# Tokina adds to their Cinema Vista lineup with the 40mm T1.5



## Canon Rumors Guy (Nov 4, 2020)

> *Los Angeles, California, November 4, 2020 –* Tokina has today expanded its range of class-leading superfast aperture cinema prime lenses with the introduction of the new *Tokina Cinema Vista 40mm T1.5*. The much-requested 40mm focal length is considered by many to be the perfect ‘normal’ lens to portray a natural field of view on a large format cinema camera – and joins the existing seven-strong set of 18mm T1.5, 25mm T1.5, 35mm T1.5, 50mm T1.5, 85mm T1.5, 105mm T1.5, and 135mm T1.5 high resolution (8K+) Vista prime lenses. The mid-wide image created by the Vista 40mm T1.5 does not distract the viewer and offers a unique perspective when compared to the staple 35mm and 50mm focal length lenses.
> 
> 
> The Tokina Cinema Vista lens lineup of 135mm T1.5, 105mm T1.5, 85mm T1.5, 50mm T1.5, 40mm T1.5, 35mm T1.5, 25mm T1.5...



Continue reading...


----------



## jvillain (Nov 4, 2020)

I understand the crazy cost of cine zooms but for a short prime $7500 is pretty hard to choke down. I can get a matching pair of Pictor zooms with case that will cover pretty well this entire range for ~$5000 they are only T2 and S-35. But I have some fast protography primes I can add in if I really need the apature increase. As long as the "full frame" nazis don't succeed in making cinematography more expensive for every one I will be fine with them for years to come.


----------



## RunAndGun (Nov 5, 2020)

> _Raw data_

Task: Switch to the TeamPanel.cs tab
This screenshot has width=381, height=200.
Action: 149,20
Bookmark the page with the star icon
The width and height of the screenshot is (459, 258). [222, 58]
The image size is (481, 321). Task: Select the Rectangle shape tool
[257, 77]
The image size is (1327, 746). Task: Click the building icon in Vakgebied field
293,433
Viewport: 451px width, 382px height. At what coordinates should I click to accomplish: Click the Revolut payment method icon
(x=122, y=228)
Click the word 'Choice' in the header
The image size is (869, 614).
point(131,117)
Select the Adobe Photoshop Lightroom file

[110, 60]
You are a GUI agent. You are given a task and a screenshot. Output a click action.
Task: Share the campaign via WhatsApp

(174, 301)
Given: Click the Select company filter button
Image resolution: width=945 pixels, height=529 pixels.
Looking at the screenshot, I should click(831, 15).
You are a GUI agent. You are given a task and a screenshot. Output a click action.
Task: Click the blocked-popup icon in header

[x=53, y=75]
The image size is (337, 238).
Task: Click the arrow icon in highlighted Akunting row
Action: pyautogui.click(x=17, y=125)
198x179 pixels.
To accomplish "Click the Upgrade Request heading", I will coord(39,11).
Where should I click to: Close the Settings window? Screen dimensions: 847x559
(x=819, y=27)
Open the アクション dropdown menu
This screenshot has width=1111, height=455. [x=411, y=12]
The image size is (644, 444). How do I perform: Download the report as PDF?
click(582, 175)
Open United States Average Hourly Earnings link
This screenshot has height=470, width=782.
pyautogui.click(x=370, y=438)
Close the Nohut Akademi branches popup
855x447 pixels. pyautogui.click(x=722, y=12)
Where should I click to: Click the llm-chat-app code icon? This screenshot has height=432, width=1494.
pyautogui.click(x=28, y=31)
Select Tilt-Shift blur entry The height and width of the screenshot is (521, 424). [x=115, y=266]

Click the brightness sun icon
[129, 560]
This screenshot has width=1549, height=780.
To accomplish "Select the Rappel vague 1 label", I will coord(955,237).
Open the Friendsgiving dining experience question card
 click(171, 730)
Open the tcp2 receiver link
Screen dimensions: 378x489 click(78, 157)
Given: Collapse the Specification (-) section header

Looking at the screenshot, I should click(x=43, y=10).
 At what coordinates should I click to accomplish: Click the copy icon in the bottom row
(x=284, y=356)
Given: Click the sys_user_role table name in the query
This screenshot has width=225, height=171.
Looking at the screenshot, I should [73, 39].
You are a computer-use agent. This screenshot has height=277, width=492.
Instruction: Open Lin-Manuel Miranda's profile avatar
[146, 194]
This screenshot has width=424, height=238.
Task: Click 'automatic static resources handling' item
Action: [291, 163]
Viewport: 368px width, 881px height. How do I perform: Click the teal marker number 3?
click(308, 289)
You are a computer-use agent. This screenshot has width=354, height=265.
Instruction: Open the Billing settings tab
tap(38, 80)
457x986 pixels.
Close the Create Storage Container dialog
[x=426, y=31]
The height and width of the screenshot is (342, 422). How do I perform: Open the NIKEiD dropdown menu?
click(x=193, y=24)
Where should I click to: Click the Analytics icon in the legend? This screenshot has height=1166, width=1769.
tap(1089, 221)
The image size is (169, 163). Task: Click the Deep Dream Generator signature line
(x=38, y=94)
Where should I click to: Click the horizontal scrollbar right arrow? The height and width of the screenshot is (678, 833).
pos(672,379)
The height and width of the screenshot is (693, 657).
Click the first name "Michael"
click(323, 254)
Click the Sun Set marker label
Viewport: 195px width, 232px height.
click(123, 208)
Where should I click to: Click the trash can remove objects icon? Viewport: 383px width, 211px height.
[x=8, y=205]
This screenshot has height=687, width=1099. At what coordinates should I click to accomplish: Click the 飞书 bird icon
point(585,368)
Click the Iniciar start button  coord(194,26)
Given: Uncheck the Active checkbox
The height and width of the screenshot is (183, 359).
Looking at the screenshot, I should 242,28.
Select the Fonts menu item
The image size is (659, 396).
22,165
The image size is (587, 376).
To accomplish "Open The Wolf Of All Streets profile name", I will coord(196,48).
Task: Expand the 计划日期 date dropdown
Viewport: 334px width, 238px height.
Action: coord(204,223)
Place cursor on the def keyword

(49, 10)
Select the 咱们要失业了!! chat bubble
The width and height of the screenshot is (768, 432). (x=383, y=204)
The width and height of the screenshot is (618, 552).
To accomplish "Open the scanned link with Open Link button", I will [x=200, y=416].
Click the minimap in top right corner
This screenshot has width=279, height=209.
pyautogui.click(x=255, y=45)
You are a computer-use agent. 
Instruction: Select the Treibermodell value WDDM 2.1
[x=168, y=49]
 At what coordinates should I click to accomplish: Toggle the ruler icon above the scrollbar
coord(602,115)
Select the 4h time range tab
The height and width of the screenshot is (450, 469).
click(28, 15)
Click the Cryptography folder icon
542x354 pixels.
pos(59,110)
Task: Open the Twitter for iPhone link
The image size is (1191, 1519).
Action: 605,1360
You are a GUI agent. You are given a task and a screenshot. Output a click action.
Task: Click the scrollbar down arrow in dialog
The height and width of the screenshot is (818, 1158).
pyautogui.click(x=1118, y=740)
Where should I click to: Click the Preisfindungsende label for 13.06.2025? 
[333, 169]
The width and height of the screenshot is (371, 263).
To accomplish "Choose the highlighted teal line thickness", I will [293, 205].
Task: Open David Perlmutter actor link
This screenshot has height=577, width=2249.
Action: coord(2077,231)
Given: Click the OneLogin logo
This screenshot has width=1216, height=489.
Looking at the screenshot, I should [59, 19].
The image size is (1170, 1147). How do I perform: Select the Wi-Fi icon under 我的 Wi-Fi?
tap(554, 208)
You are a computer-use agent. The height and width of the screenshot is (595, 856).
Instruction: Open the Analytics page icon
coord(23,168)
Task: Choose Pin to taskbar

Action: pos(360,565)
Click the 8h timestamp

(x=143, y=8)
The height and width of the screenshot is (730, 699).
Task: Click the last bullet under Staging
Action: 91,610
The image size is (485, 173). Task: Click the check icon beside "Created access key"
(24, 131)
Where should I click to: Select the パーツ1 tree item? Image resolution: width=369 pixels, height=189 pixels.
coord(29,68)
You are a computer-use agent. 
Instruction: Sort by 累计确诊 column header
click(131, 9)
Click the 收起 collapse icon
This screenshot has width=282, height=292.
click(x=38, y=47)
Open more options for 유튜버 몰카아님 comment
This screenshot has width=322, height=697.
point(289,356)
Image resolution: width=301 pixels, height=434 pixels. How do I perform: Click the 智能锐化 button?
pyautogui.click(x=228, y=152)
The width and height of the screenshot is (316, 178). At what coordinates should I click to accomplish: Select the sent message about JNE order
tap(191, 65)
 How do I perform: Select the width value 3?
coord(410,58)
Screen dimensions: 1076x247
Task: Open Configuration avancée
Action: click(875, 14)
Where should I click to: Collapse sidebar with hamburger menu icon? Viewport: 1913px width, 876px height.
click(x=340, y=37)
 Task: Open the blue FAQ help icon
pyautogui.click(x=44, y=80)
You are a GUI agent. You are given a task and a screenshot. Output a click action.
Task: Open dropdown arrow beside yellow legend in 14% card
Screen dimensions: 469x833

> _Tasks_
a: In the Tokina lens thread, what price does jvillain call hard to accept for a short prime?
b: Carry on the Tokina lens thread from the point where it stops.

> _Answers to the exercise_
a: $7500.

b:
jvillain said:


> I understand the crazy cost of cine zooms but for a short prime $7500 is pretty hard to choke down. I can get a matching pair of Pictor zooms with case that will cover pretty well this entire range for ~$5000 they are only T2 and S-35. But I have some fast protography primes I can add in if I really need the apature increase. As long as the "full frame" nazis don't succeed in making cinematography more expensive for every one I will be fine with them for years to come.



All depends on what league you’re playing in. Sigma has a version for just over half as much and Zeiss has their version that is a little under triple as much. There are people out there that look at lenses like the Tokina’s as an incredible value and others that don’t. We have a crazy amount of choices today that most of us, just 10 years ago, would have never of imagined we would have.

I have a set of Canon CN-E‘s, but if I was buying from scratch today(pandemic aside), it would be a little tougher. The Sigma’s are great lenses at a good price. The Tokina’s are a little high, price wise, but on paper look incredible. And I’ve heard mixed things about them. The users seem to absolutely love them, but I’ve talked to dealers that tell me they have lots of QC problems with image quality.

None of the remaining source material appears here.